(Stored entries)
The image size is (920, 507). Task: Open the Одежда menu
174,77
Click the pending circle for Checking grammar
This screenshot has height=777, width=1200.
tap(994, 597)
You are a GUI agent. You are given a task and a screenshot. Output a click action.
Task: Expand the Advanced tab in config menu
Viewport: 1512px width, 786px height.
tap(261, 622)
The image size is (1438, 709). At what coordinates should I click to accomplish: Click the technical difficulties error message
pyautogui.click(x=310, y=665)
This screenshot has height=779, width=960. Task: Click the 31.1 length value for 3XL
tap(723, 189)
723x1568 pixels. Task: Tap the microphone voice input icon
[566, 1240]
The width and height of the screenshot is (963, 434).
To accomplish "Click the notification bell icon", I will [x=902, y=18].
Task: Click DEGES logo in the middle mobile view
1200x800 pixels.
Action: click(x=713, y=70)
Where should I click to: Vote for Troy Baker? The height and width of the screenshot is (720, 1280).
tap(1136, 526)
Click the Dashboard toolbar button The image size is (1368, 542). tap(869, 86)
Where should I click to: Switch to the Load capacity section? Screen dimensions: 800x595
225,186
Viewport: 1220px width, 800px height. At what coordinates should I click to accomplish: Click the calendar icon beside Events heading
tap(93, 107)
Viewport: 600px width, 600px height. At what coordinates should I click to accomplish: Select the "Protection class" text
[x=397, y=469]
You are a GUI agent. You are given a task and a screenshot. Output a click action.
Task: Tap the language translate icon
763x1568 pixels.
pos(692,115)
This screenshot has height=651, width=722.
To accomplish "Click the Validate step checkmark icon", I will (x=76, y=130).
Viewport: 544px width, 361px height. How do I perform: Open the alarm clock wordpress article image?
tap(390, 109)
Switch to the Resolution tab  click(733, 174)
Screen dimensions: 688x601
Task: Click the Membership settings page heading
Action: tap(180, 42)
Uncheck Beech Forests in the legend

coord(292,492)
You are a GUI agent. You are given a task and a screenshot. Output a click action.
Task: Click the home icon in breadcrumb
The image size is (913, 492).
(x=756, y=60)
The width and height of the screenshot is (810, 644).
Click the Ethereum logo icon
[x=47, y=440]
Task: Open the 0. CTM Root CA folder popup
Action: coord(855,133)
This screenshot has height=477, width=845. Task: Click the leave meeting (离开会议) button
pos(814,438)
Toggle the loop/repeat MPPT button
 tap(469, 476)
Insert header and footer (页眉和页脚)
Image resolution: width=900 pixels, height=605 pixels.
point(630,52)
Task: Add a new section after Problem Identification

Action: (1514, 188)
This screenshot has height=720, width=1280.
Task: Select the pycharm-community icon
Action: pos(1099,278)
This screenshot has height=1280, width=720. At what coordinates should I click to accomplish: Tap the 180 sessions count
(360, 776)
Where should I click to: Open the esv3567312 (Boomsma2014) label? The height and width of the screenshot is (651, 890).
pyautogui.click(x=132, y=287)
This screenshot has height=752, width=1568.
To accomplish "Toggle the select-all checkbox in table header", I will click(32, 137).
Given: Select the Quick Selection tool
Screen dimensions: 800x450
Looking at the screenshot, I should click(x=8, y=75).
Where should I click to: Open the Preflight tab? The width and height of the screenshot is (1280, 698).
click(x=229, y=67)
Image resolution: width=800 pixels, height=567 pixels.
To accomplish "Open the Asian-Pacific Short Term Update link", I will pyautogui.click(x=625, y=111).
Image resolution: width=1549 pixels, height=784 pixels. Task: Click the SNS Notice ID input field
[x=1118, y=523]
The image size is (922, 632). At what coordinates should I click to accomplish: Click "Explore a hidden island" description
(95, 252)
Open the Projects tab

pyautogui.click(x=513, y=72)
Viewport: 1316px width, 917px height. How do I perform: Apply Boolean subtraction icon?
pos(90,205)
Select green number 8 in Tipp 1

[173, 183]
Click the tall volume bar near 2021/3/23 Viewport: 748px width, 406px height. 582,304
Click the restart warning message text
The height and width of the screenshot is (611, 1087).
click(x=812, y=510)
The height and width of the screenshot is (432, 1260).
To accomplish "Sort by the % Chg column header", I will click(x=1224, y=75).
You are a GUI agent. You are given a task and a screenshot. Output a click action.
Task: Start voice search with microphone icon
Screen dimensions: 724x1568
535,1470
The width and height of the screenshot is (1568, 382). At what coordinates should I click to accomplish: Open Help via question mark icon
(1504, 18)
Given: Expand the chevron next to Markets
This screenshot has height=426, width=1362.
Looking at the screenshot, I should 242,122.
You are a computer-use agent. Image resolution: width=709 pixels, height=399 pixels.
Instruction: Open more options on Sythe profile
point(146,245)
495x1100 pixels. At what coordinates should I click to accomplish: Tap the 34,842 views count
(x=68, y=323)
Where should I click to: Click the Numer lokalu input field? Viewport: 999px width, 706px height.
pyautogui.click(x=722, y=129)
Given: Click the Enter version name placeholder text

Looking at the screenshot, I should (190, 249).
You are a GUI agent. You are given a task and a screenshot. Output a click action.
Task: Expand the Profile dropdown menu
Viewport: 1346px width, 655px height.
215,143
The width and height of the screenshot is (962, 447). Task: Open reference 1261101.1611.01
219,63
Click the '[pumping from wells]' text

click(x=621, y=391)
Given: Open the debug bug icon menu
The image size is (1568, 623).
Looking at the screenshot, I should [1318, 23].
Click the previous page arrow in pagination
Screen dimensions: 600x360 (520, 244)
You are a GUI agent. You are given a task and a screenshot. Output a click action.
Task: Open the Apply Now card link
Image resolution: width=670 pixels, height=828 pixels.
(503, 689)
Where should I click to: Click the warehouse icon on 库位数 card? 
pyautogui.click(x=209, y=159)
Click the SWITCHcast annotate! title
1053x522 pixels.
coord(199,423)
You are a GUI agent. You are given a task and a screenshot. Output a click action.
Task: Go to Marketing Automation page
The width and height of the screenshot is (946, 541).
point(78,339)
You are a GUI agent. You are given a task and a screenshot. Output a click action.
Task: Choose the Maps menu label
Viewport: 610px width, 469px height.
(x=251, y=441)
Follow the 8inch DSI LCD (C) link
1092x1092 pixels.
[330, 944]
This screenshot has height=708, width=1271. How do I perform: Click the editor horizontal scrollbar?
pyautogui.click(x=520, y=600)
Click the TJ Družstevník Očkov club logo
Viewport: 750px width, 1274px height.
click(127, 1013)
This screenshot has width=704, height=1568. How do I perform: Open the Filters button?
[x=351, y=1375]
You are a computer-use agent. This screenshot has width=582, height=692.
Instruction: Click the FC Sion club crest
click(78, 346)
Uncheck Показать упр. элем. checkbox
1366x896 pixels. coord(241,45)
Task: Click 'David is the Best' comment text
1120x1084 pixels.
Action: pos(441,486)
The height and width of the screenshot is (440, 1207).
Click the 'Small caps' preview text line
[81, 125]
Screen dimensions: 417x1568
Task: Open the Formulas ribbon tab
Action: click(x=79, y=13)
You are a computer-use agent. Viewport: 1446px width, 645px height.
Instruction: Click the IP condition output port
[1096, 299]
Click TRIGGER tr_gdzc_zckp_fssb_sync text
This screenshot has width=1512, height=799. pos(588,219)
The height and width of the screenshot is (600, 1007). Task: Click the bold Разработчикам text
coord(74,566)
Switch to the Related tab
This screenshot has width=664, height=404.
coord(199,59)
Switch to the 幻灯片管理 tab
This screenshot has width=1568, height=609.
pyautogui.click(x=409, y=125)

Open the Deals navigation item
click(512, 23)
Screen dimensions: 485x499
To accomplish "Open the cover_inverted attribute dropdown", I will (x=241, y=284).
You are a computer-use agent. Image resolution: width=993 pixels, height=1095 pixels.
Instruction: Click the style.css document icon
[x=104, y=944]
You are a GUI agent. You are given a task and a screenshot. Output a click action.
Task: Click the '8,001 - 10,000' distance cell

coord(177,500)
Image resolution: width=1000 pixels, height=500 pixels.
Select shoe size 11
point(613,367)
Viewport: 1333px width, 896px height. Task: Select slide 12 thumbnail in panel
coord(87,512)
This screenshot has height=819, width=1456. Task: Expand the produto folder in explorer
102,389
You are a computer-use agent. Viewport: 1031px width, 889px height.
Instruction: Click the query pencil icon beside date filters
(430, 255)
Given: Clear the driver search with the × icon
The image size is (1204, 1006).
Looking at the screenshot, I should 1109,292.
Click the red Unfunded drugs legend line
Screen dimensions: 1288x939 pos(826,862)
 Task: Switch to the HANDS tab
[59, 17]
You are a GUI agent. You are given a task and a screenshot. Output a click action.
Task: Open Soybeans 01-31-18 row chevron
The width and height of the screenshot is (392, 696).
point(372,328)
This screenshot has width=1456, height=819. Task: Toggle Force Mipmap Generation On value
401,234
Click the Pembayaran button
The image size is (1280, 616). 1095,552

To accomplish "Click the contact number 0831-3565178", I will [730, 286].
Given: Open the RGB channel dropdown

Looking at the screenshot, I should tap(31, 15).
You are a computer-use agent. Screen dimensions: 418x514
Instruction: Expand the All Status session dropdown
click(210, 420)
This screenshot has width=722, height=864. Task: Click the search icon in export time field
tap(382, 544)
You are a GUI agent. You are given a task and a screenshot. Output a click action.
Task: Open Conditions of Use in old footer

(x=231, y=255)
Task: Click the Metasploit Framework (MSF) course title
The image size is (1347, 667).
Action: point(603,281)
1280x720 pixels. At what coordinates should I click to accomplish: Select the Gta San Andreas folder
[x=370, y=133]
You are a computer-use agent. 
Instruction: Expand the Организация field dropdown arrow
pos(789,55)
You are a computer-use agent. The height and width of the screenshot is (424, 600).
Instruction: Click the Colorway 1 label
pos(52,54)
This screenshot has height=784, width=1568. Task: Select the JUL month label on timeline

WHAT IS EXPECTED
In the entries above, find every line holding the word "title" and copy it out.

OUTPUT OF THE TASK
Click the SWITCHcast annotate! title
Task: Click the Metasploit Framework (MSF) course title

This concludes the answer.